— START OF SELECTED TEXT —
In this article, Steve Jordan talks to Rodney Walker CBE, CEO of the UK Self Storage Association (SSA UK) and Secretary General for the Federation of European Self Storage Associations (FEDESSA), to find out more.

The SSA UK has around 230 member companies (including suppliers) operating some 540 facilities. These range from small companies, some formed as moving companies diversified, to the self storage giants such as Big Yellow. A report undertaken by Mintel in 2009, shows that over the previous five years the number of self storage sites in the UK had grown by between 8%-15% - generating revenues of approximately £360 million and employment for 2,700 people.  

Although the industry has grown it’s still tiny compared with the US.  The last two years have seen a temporary halt as companies have consolidated to keep their stores full.  “The US currently uses 7.5 sq ft of self storage per person and the UK only uses 0.5 sq ft,” Rodney explained. “If you compare us with the United States we haven’t started yet.  Self storage is a part of their life.”

Rodney suspects that the early rise of self storage in the US and its continued success is because Americans tend to move around a lot more than we and our fellow Europeans have done in the past. “If you are a successful business man today, you don’t have a home any more: you’ve got to be mobile.”
— END OF SELECTED TEXT —
— START OF INFORMATION SHOWN —
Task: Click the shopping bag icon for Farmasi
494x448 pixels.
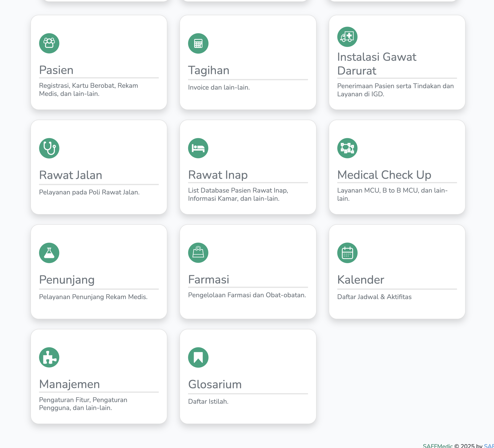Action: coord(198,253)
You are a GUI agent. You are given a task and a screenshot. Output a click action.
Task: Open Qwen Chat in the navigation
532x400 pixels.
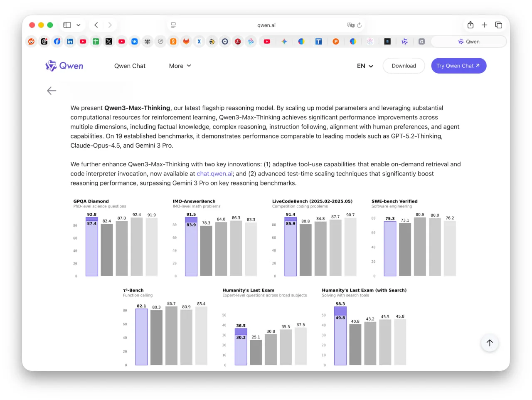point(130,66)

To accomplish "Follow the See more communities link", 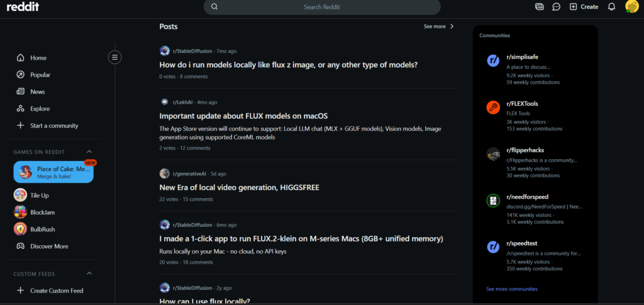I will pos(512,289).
— END OF INFORMATION SHOWN —
— START OF INFORMATION SHOWN —
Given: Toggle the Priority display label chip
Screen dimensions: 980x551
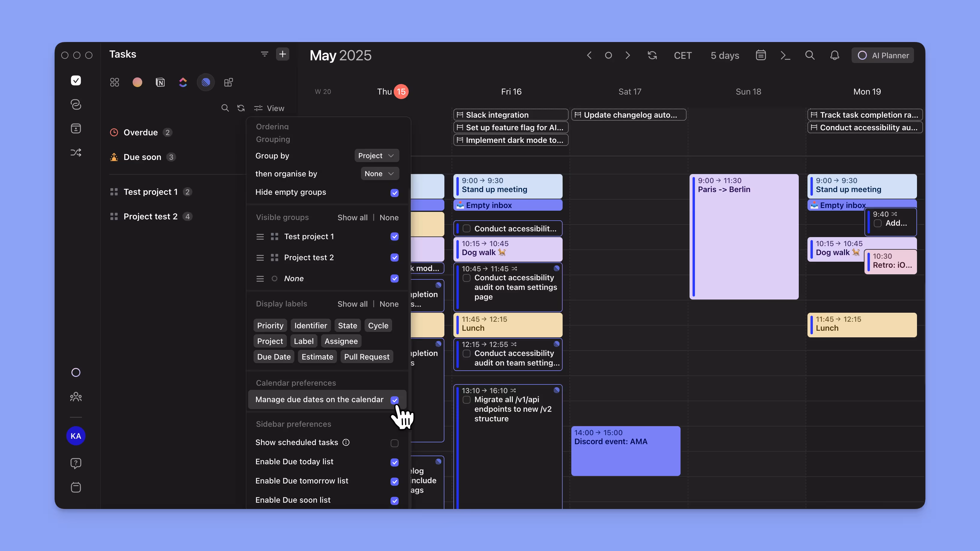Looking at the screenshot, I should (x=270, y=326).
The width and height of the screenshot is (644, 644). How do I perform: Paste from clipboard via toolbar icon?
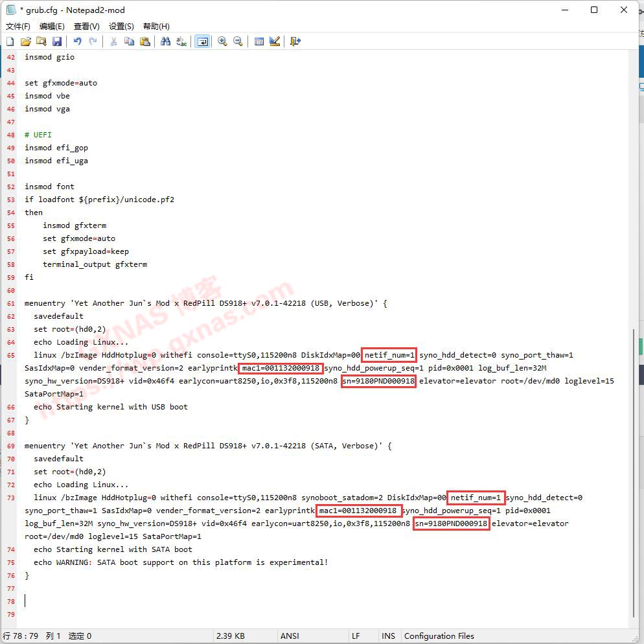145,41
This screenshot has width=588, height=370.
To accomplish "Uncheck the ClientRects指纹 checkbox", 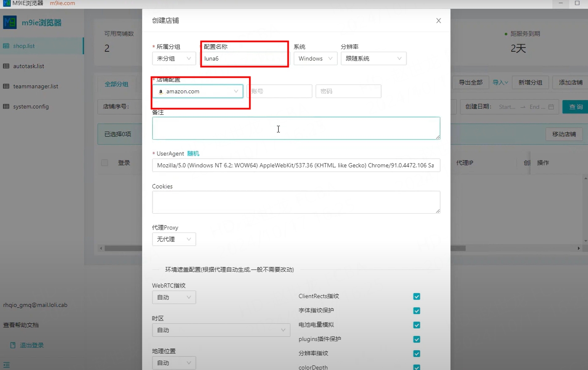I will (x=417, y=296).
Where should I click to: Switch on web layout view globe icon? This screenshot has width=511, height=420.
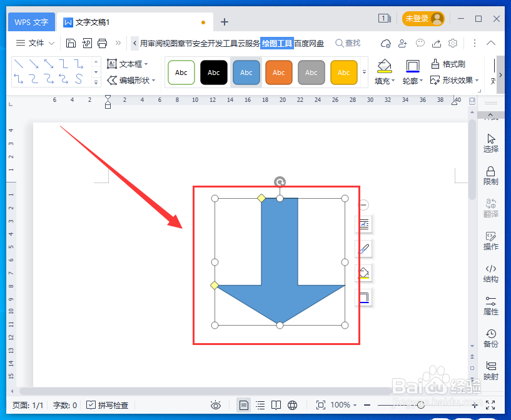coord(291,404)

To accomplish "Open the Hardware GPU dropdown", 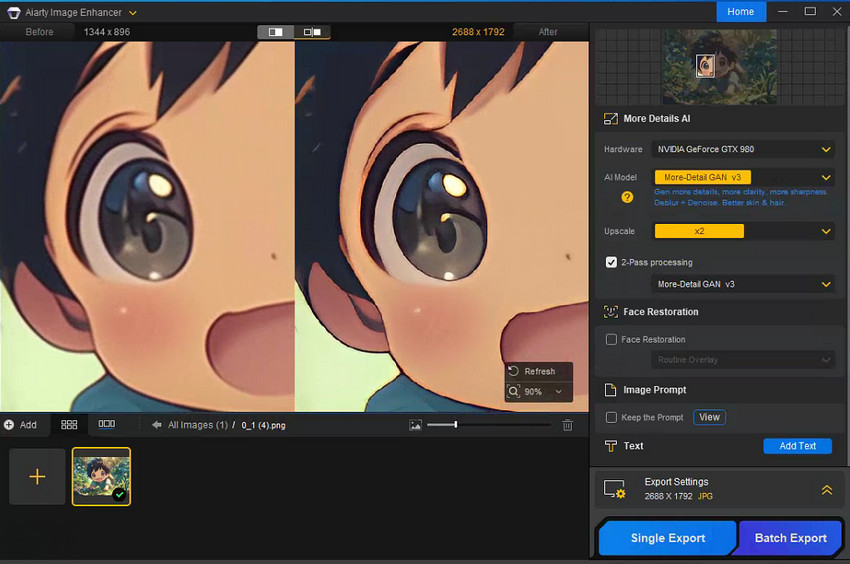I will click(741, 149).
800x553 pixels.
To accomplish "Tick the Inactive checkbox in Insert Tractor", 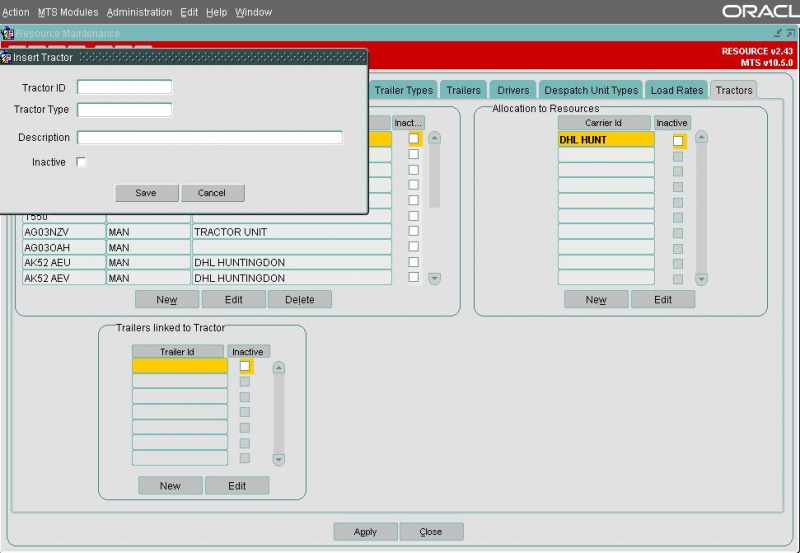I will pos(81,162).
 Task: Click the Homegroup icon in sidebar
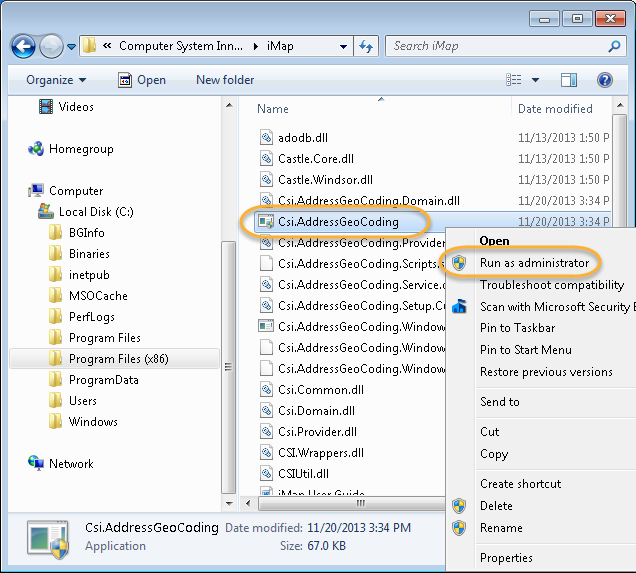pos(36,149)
— END OF INFORMATION SHOWN —
— START OF INFORMATION SHOWN —
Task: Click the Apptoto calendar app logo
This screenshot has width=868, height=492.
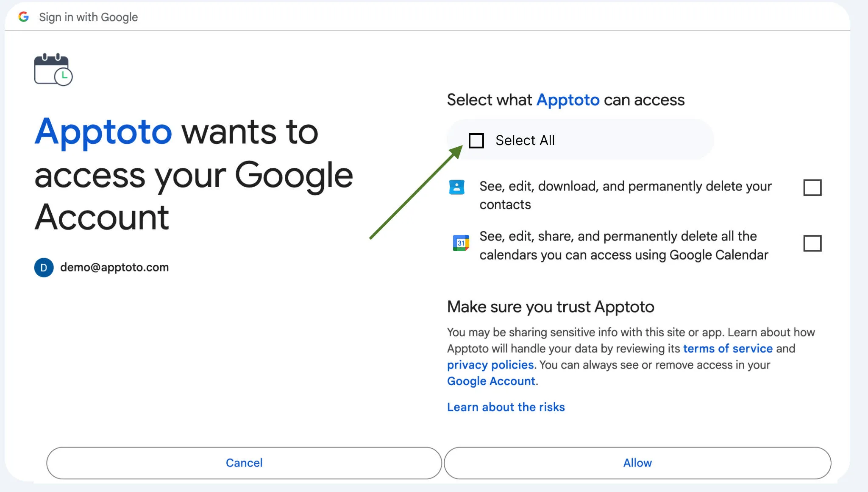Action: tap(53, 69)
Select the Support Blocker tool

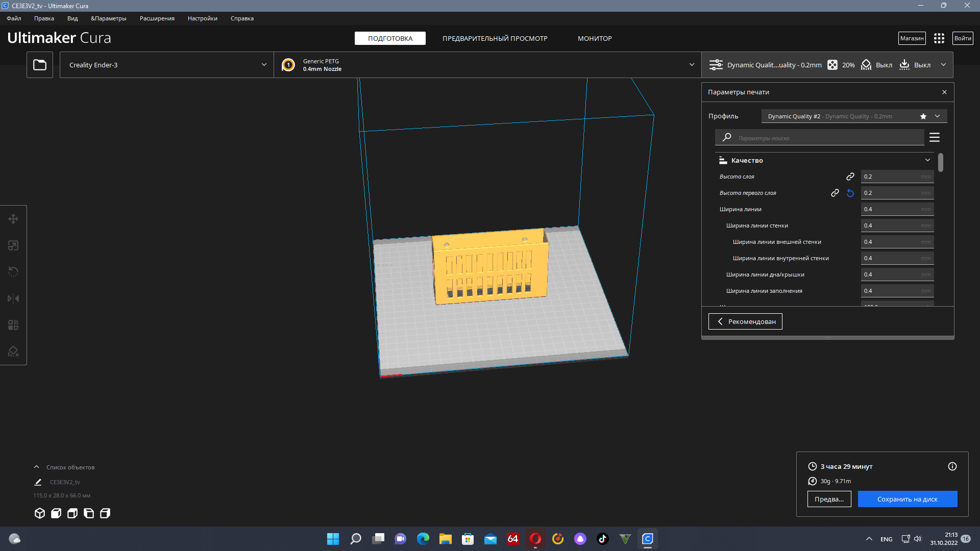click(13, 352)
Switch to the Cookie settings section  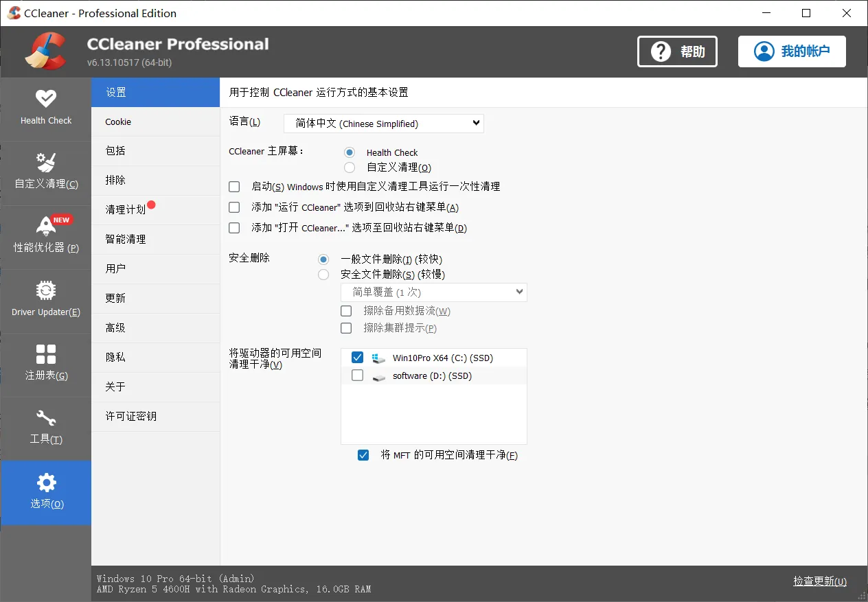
— END OF INFORMATION SHOWN —
- SET EXERCISE -
Extract the full interview excerpt about UK self storage word for word. This data has nothing to do with the interview excerpt.

- IN RESPONSE -
In this article, Steve Jordan talks to Rodney Walker CBE, CEO of the UK Self Storage Association (SSA UK) and Secretary General for the Federation of European Self Storage Associations (FEDESSA), to find out more.

The SSA UK has around 230 member companies (including suppliers) operating some 540 facilities. These range from small companies, some formed as moving companies diversified, to the self storage giants such as Big Yellow. A report undertaken by Mintel in 2009, shows that over the previous five years the number of self storage sites in the UK had grown by between 8%-15% - generating revenues of approximately £360 million and employment for 2,700 people.  

Although the industry has grown it’s still tiny compared with the US.  The last two years have seen a temporary halt as companies have consolidated to keep their stores full.  “The US currently uses 7.5 sq ft of self storage per person and the UK only uses 0.5 sq ft,” Rodney explained. “If you compare us with the United States we haven’t started yet.  Self storage is a part of their life.”

Rodney suspects that the early rise of self storage in the US and its continued success is because Americans tend to move around a lot more than we and our fellow Europeans have done in the past. “If you are a successful business man today, you don’t have a home any more: you’ve got to be mobile.”